A la satisfaction de tout le monde : du polygame d'abord, qui proclame qu'il honore bien l'Afrique en sauvant ses coutumes de la mort; de l'ethnologue, qui voit préserver son gagne-pain et découvre avec ravissement que la polygamie est le propre de l'homme, au fond de l'Afrique comme à Saint-Germain-des-Prés du raciste, à qui on montre une Afrique fantasmatique : ah ces nègres, tous polygames; du vrai chef enfin qui, lui, négocie d'autres « valeurs africaines », celles qui ont, comme par miracle, quintuplé entre leur départ d'Afrique et leur arrivée en France. Seul, en effet, il a su conserver le secret de la force du chef polygame, qui est dans la multiplication du bénéfice.
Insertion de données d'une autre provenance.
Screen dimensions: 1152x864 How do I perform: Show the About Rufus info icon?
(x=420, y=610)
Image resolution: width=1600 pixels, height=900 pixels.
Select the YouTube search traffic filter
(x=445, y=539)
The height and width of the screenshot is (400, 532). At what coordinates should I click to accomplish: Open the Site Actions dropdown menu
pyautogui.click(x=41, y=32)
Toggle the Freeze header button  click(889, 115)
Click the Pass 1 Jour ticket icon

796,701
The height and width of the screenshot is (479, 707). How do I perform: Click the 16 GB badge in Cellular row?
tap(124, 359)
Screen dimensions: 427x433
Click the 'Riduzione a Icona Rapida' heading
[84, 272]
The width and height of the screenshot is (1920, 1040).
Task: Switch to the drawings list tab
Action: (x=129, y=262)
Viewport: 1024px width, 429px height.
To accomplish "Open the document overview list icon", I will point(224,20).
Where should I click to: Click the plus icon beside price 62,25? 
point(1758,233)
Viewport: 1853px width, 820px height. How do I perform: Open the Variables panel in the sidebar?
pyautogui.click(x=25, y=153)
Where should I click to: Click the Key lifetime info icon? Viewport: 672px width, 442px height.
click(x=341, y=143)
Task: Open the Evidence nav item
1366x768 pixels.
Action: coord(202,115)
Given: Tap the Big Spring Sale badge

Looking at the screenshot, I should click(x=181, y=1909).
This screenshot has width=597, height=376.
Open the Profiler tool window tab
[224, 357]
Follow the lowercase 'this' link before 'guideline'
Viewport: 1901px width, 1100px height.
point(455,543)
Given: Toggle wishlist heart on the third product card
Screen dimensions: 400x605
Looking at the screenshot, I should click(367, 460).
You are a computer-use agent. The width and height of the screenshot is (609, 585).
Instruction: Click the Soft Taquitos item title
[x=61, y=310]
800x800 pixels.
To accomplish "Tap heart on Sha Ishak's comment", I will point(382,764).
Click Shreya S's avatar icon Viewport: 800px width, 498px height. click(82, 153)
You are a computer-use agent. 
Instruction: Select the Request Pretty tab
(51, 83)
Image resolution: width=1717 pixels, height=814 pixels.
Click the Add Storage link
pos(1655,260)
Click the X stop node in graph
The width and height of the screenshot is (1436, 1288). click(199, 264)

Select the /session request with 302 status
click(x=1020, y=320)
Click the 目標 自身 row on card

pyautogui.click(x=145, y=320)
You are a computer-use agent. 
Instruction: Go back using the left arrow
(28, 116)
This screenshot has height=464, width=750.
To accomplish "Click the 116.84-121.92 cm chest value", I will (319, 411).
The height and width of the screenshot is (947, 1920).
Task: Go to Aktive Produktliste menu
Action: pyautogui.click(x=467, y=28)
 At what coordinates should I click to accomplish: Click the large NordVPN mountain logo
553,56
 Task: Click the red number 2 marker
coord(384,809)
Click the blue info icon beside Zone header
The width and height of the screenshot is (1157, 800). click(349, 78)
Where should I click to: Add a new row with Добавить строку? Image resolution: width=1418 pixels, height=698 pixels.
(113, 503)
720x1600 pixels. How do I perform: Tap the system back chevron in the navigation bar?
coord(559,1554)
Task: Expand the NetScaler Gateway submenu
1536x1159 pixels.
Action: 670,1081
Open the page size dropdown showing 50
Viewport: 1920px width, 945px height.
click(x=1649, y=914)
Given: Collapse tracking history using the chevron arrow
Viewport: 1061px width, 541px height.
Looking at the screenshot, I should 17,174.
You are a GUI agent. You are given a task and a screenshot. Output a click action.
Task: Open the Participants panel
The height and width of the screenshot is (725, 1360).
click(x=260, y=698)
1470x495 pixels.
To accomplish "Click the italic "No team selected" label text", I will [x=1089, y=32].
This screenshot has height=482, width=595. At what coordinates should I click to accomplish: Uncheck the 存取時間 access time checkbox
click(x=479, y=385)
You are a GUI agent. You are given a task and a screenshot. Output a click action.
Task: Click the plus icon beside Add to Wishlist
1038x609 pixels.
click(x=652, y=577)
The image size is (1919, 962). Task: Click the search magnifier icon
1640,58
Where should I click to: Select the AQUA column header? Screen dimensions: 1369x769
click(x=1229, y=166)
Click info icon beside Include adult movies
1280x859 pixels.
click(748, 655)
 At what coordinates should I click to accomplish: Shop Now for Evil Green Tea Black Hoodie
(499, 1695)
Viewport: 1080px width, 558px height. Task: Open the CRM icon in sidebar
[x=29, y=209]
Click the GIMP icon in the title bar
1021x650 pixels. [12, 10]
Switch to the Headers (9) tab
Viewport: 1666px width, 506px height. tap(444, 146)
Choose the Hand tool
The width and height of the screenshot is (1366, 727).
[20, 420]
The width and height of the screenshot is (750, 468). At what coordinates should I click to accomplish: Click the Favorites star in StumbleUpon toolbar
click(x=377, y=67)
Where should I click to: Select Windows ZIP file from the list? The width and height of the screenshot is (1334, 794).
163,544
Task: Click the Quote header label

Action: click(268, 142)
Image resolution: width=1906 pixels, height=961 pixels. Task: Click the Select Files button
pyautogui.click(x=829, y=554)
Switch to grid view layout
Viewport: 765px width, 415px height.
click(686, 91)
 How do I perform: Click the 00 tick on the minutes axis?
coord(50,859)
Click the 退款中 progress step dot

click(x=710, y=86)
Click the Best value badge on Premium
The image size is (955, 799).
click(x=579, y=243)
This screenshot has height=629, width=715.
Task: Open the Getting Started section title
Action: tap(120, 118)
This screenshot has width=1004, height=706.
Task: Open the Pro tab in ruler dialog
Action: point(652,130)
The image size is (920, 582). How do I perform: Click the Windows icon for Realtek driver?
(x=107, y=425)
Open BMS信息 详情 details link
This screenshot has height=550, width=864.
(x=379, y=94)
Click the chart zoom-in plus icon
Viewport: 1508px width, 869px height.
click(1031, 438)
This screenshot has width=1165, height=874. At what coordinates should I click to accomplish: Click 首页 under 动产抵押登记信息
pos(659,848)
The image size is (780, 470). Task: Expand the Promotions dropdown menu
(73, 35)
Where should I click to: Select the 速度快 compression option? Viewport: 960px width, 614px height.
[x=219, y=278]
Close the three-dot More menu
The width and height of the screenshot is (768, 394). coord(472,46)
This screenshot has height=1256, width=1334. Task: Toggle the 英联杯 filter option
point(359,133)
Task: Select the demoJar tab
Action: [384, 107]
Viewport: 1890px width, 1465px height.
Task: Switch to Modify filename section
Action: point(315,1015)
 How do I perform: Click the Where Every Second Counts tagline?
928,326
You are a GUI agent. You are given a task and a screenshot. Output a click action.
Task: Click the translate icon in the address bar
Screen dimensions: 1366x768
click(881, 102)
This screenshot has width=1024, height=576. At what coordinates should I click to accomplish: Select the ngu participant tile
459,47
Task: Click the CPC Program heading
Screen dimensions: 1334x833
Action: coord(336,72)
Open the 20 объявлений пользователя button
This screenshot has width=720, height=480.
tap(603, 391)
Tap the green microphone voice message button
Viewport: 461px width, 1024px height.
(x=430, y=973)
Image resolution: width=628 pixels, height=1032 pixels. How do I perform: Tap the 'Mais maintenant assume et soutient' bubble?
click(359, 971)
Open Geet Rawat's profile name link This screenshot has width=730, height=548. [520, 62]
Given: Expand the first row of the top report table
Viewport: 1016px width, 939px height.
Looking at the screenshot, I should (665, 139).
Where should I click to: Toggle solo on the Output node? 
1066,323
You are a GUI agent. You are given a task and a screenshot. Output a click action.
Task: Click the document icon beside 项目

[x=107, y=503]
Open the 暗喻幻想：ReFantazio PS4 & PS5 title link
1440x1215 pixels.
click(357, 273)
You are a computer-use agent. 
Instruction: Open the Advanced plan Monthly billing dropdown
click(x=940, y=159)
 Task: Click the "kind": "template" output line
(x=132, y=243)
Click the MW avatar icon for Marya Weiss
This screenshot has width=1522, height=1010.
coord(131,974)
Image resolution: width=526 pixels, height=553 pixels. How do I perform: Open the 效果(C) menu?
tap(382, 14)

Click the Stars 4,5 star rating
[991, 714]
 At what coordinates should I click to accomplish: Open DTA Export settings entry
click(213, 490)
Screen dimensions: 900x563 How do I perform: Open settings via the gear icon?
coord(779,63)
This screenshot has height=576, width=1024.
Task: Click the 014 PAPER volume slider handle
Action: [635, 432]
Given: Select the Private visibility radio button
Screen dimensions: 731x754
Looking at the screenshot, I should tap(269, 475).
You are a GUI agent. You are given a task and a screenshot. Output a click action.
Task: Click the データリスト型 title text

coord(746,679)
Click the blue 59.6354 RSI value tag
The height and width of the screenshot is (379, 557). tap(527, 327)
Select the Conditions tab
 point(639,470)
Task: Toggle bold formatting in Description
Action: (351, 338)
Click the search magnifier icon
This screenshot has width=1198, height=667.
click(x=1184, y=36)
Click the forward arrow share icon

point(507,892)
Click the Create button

Que les évêques réfléchissent donc bien à la nature et aux [PAGE 60] effets de la polygamie, dans son essence archaïque, toujours présente sous d'autres formes, comme dans sa douteuse authenticité, ils découvriront peut-être qu'il s'agit d'un problème important, certes, mais sur lequel il ne semble pas difficile de trancher en faveur de la justice et de la dignité.